Try it — Give an exact copy of the data that follows, but none of its pictures.

Stored records:
★ ★ ★
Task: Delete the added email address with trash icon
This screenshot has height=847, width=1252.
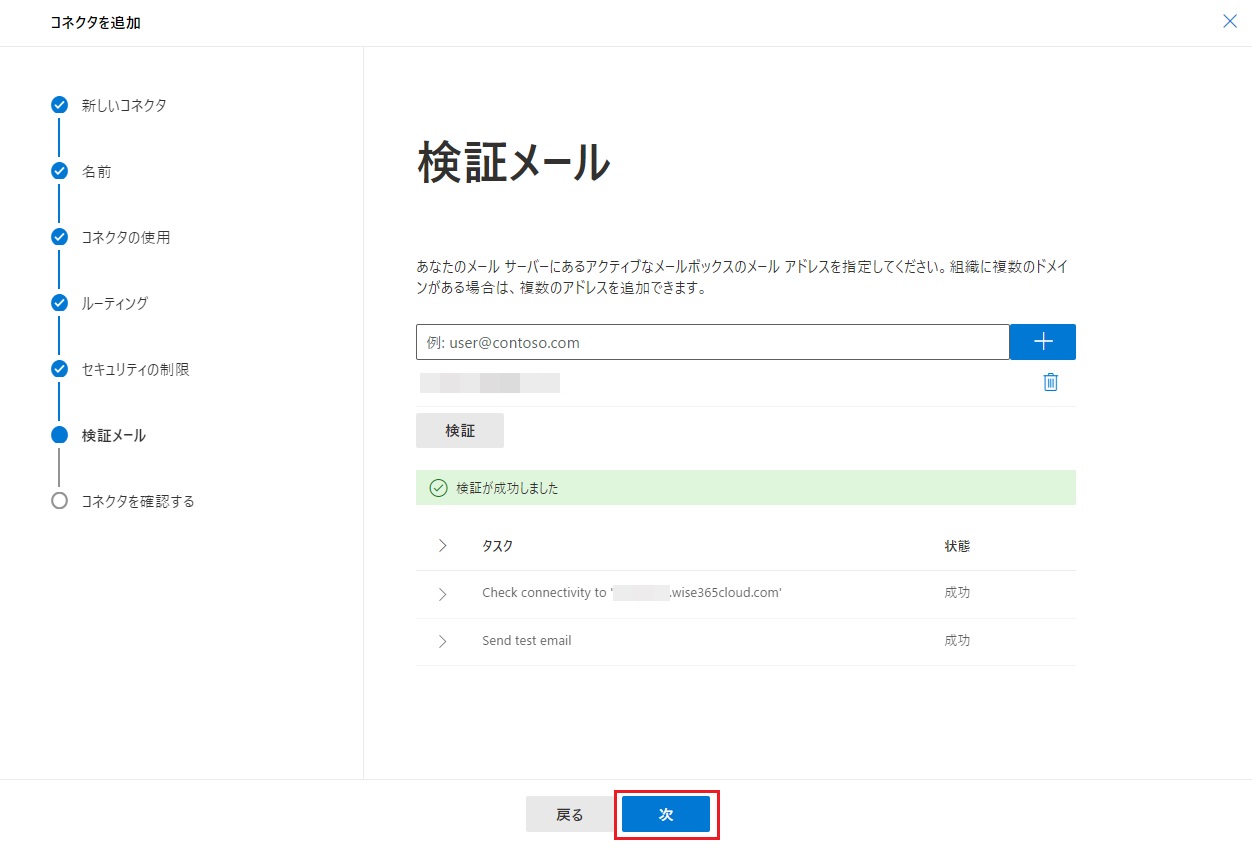Action: point(1050,382)
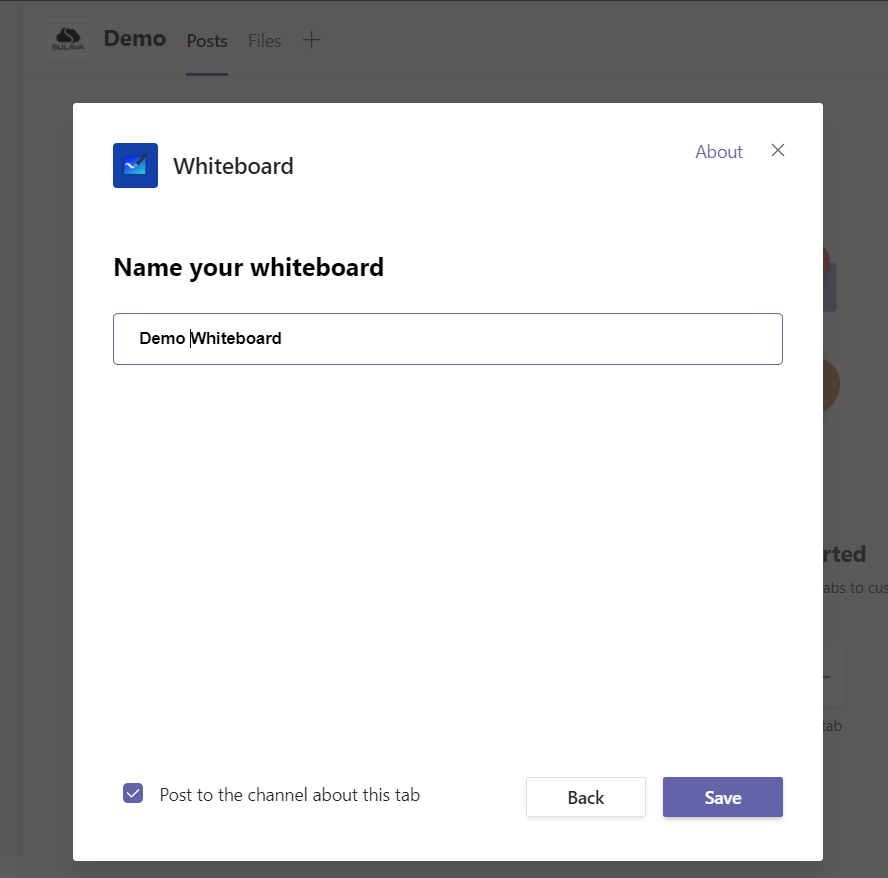Click the partially visible 'rted' heading text
Screen dimensions: 888x878
[x=844, y=554]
★ ★ ★
Task result —
Task: Delete the added email address with trash icon
This screenshot has height=847, width=1252.
Action: point(1050,382)
Click the partially visible 'rted' heading text
Screen dimensions: 888x878
[x=844, y=554]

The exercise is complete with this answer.